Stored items
· · · ·
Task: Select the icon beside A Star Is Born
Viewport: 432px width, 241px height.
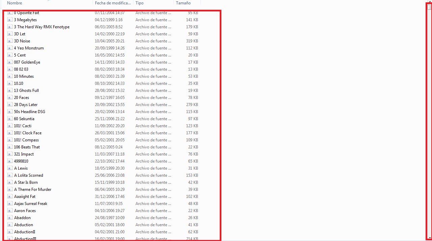Action: (10, 182)
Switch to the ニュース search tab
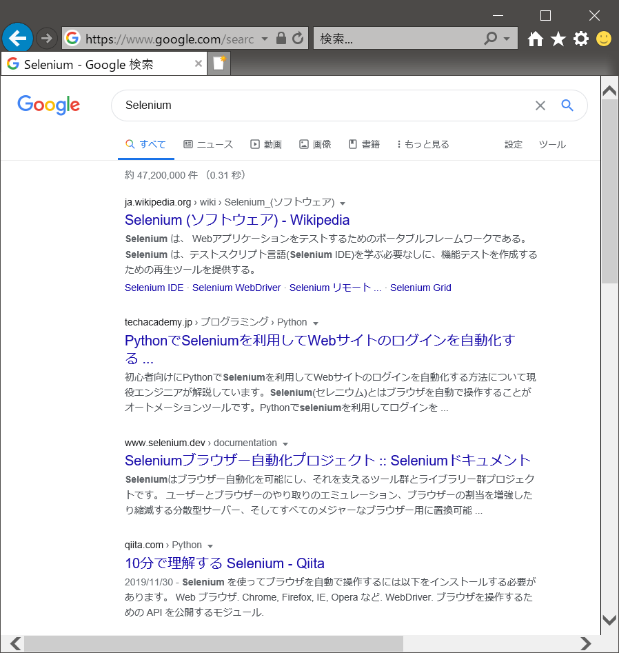 pos(208,144)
· · · ·
PROBLEM TO SOLVE: Return every line above exactly, omitting images.

OUTPUT BELOW:
Task: Select the icon beside A Star Is Born
Viewport: 432px width, 241px height.
Action: (10, 182)
Switch to the ニュース search tab
 pos(208,144)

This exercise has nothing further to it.